◆ **QUOTED TEXT**:
════

5. Rights as Stockholder
Upon the issuance and delivery of the Restricted Shares to the Grantee and the entry of the Grantee’s name as a stockholder of record on the books of the Company, the Grantee shall be, unless and until such Restricted Shares are forfeited pursuant to Section 2 of this Agreement or sold or otherwise disposed of pursuant to Section 3 of this Agreement, entitled to all rights of a common stockholder of the Company, including, without limitation, the right to vote such Restricted Shares and the right to receive all dividends or other distributions paid or made with respect thereto; provided, however, that any cash dividends or distributions declared or paid on the Restricted Shares by the Company shall be deferred and paid to the Grantee at the same time as the Restricted Shares in respect of which such dividends or distributed were made vest pursuant to this Agreement; provided, further, that and any Shares distributed as a dividend or otherwise with respect of any Restricted Shares shall be subject to the same Vesting Schedule and be subject to the same Transfer Restrictions, and evidenced in the same manner, as such Restricted Shares.

════

◆ **Data listing**:

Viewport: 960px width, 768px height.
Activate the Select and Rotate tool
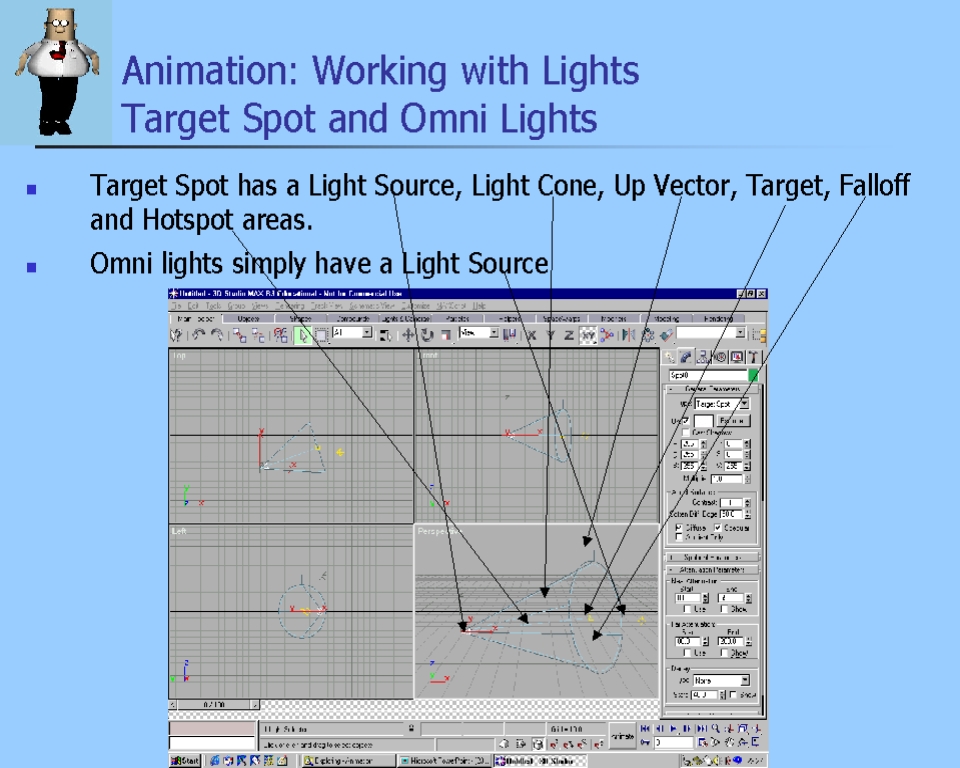click(427, 335)
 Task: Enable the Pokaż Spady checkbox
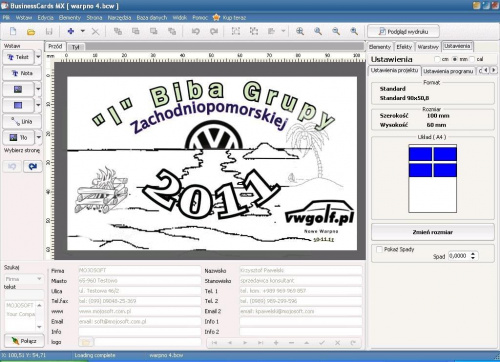tap(379, 249)
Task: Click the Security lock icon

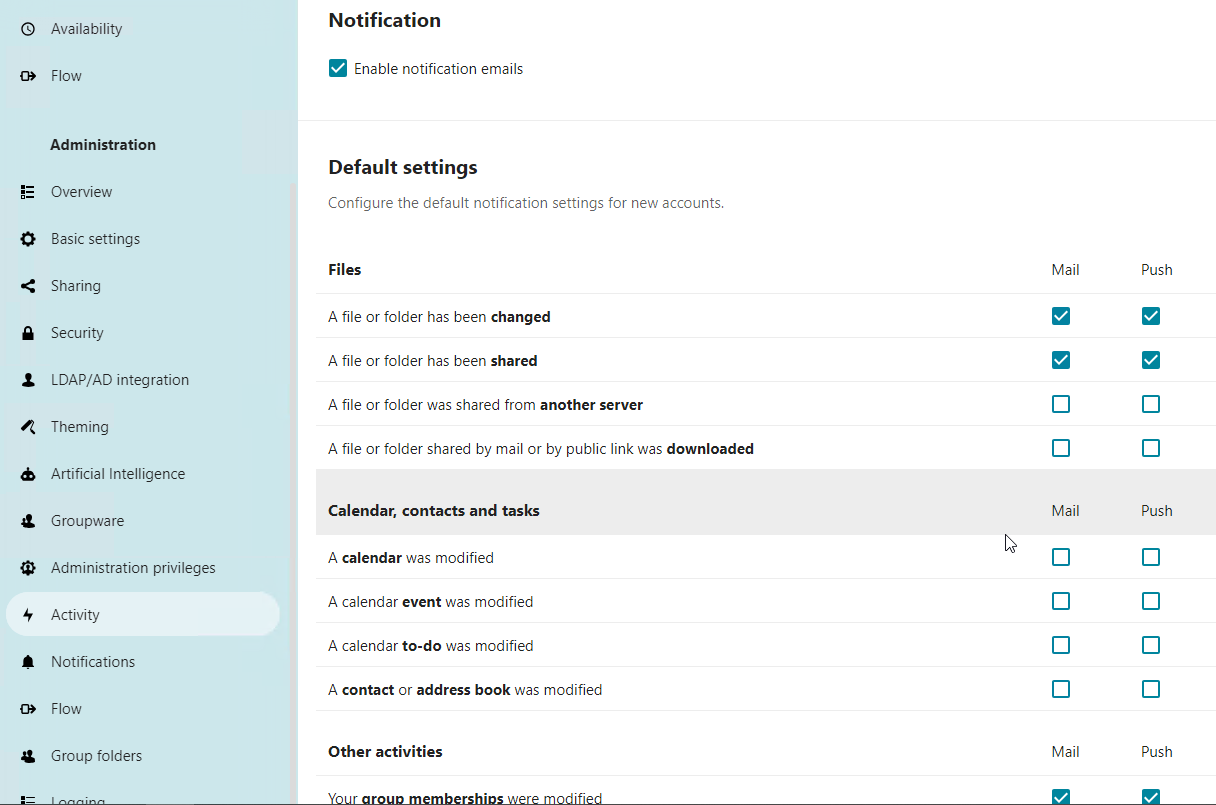Action: point(28,333)

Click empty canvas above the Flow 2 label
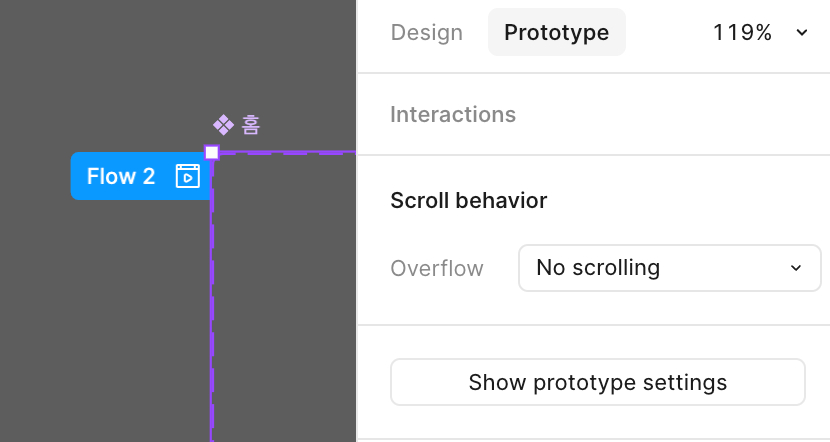tap(106, 74)
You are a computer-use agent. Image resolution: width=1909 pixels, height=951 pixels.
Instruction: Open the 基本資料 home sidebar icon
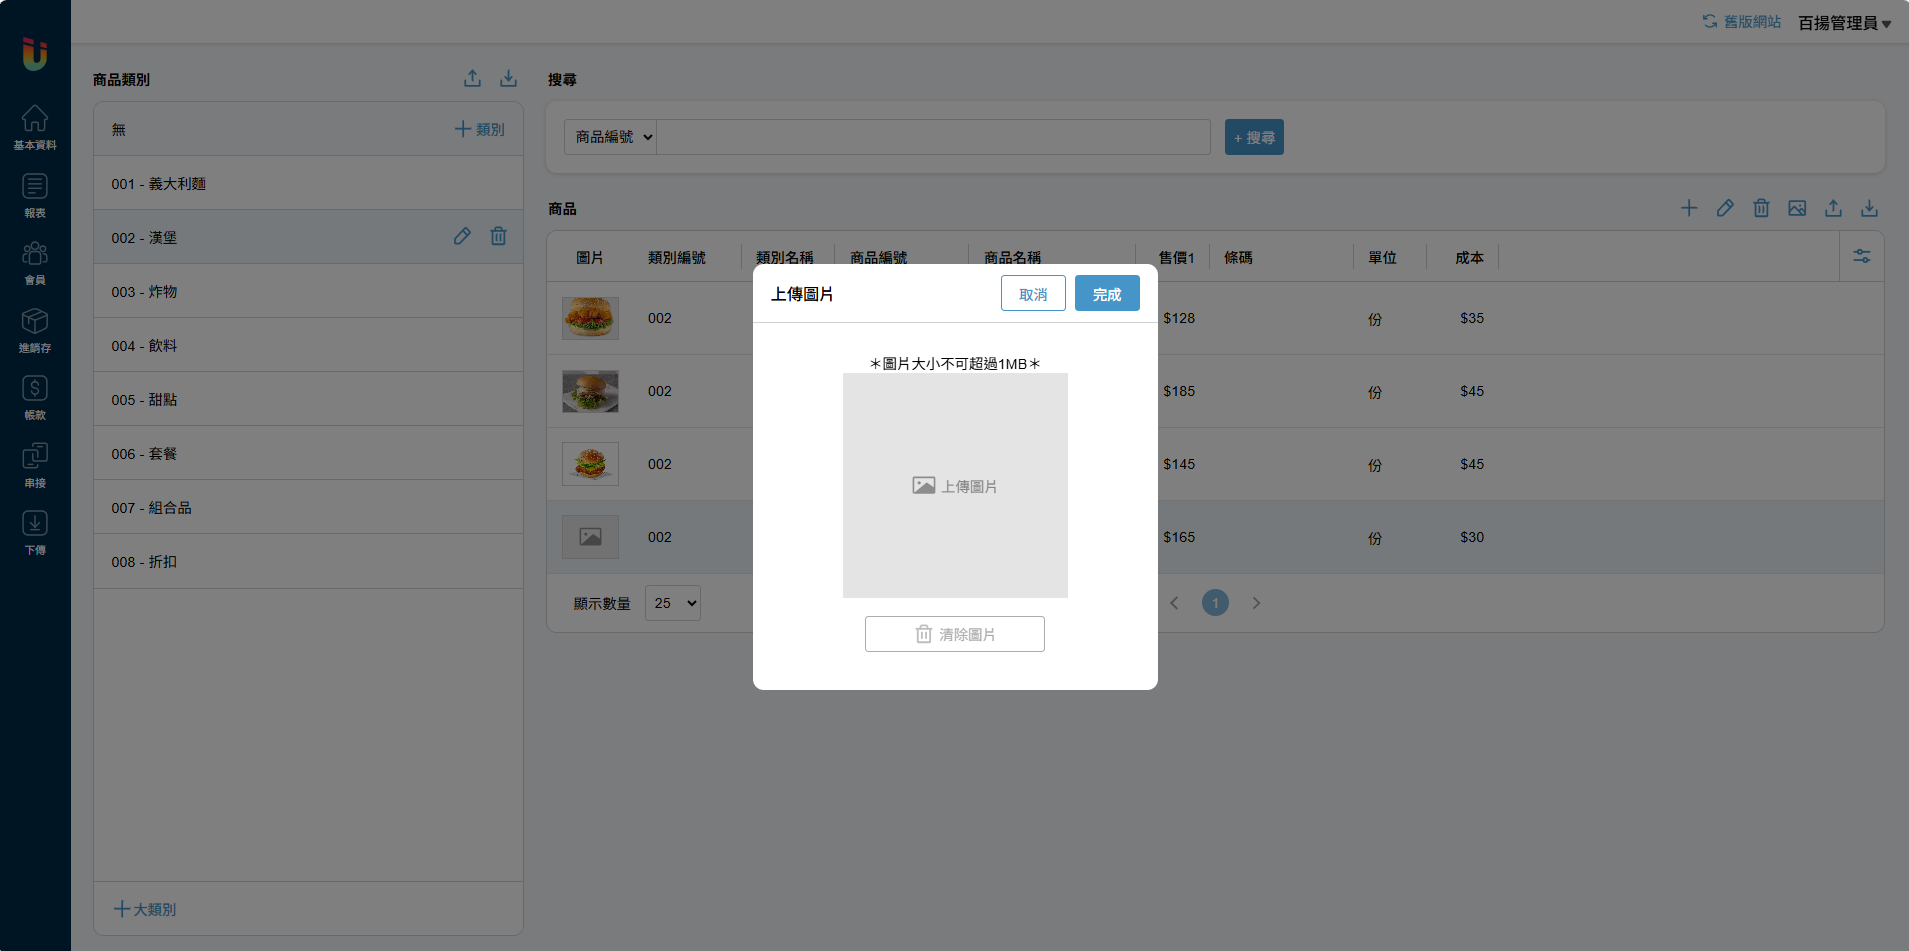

════

◆ **SET TASKS**:
A. List every capitalized defined term that appears in the body of the clause on rights as stockholder, excluding references to numbered sections.
B. Extend the clause on rights as stockholder with a further passage that picks up after its final sentence.

◆ **TASK ANSWERS**:
A. Restricted Shares, Grantee, Company, Agreement, Shares, Vesting Schedule, Transfer Restrictions

B.
6. Taxation
The Grantee understands that, unless a timely election is made pursuant to Section 83(b) of the Internal Revenue Code of 1986, as amended (the “Code”), when the Restricted Shares are no longer subject to a substantial risk of forfeiture, the Grantee will be obligated to recognize income, for Federal, state and local income tax purposes, as applicable, in an amount equal to the Fair Market Value of the Shares, determined as of the date on which the Restricted Shares are no longer subject to a substantial risk of forfeiture. The acceptance of the Shares by the Grantee shall constitute an agreement by the Grantee to report such income in accordance with then applicable law and to cooperate with Company and its subsidiaries in establishing the amount of such income and corresponding deduction to the Company and/or its subsidiaries for its income tax purposes.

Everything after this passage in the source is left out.